Eventually, Saldana told Zaiber he needed larger quantities, and Zaiber informed him of a large cocaine shipment arriving on November 3, 1982. Saldana asked Zaiber to contact him then, but Zaiber preferred that Saldana call him. Saldana did so and asked for 10 ounces of cocaine. Zaiber made further calls and reported that 10 ounces would cost $2,500 per ounce, and anything over 10 ounces would be $2,400 per ounce. However, Zaiber also told Saldana that his partner did not want to proceed with the deal because he was worried that Saldana was a police officer, but that he (Zaiber) would attempt to take care of Saldana anyway.

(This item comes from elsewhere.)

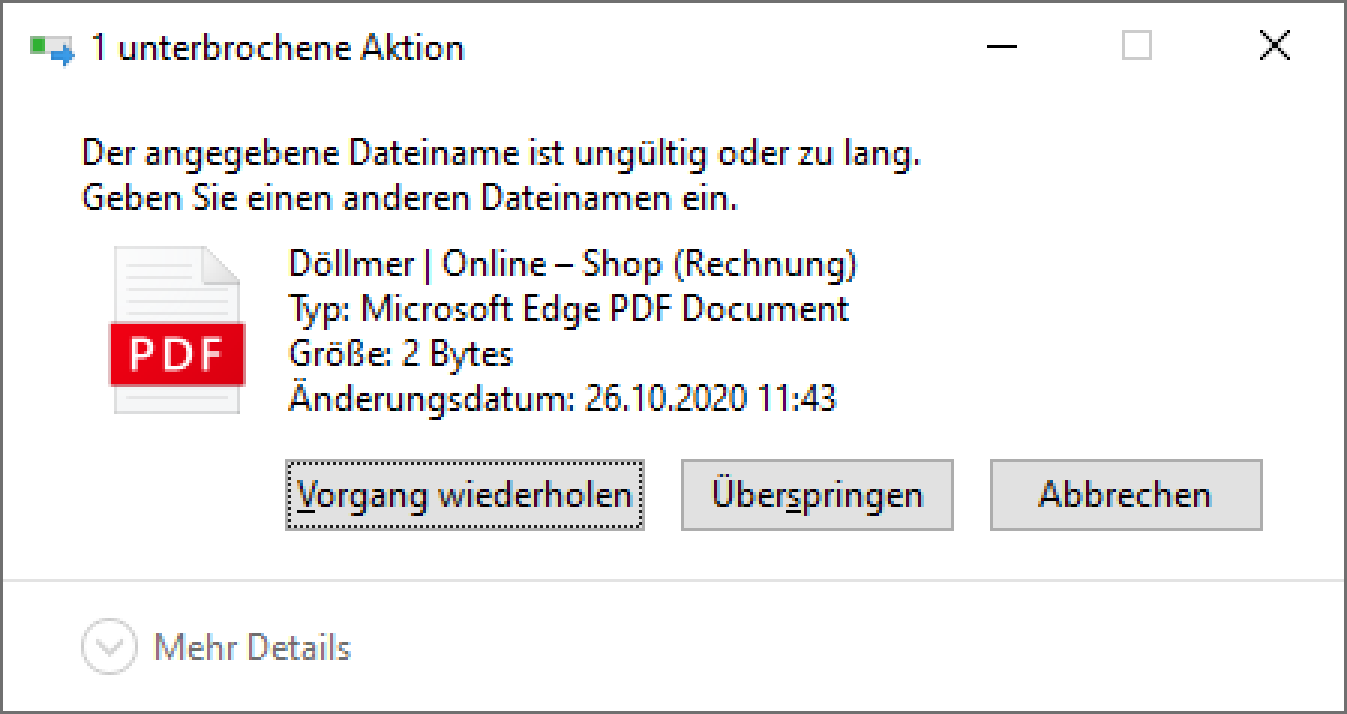Click the disabled maximize button
This screenshot has height=714, width=1347.
pyautogui.click(x=1137, y=46)
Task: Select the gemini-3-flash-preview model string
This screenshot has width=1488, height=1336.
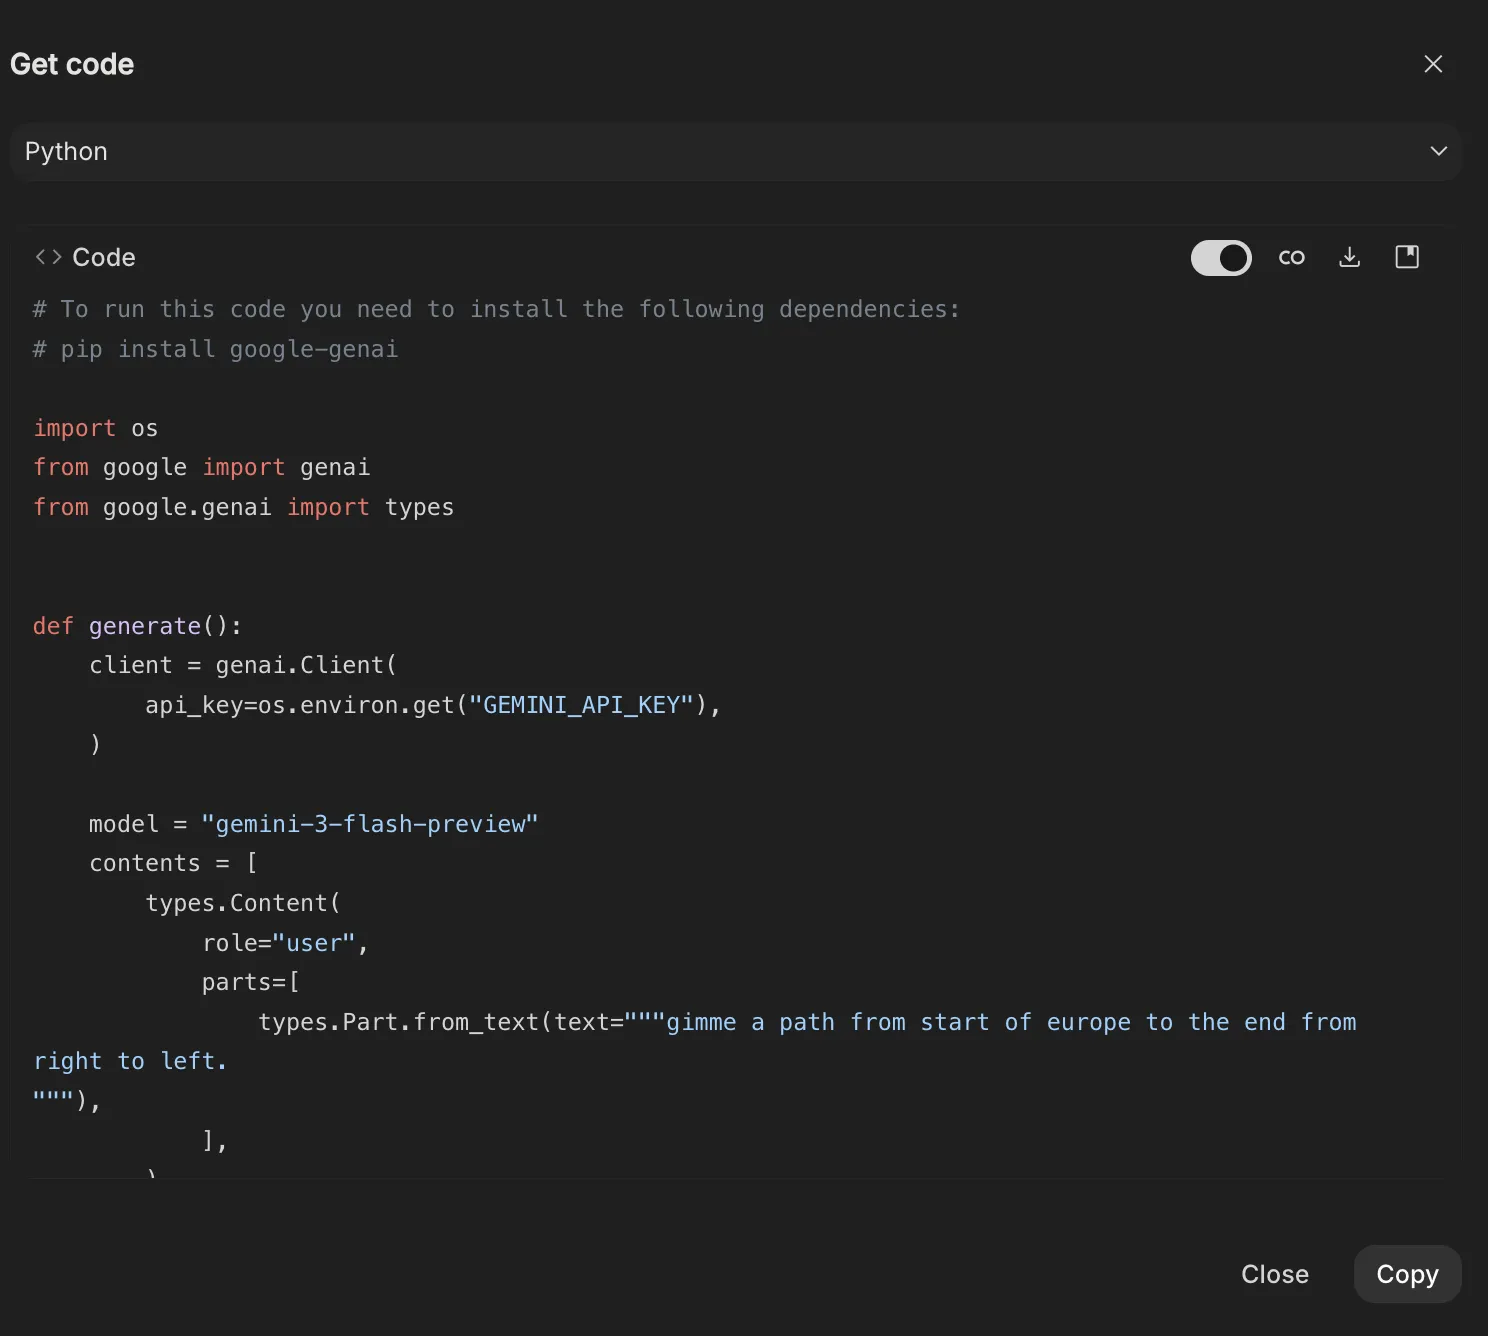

Saldana called Zaiber the next day, November 4, 1982, at Zaiber’s request, and told Zaiber that he had another source for cocaine in an attempt to put some pressure on Zaiber. Zaiber informed Saldana that he could obtain better quality cocaine. Zaiber called back at about 3:00 p.m. and *50told Saldana that Zaiber’s partner wanted to speak to him. Saldana told the partner that he was going to check out some cocaine elsewhere and that the partner should call back at 4:30. When Saldana did not receive the call at 4:30, he called Zaiber back at 4:35. Zaiber indicated that he would contact his partner. Five minutes later, Saldana received a phone call from a person who identified himself as "Jake”. Saldana recognized the voice as belonging to the same person he had talked to earlier, Zaiber’s partner. Jake requested a meeting later that evening at a Wendy’s Restaurant on Greenfield Road near Eight-Mile Road.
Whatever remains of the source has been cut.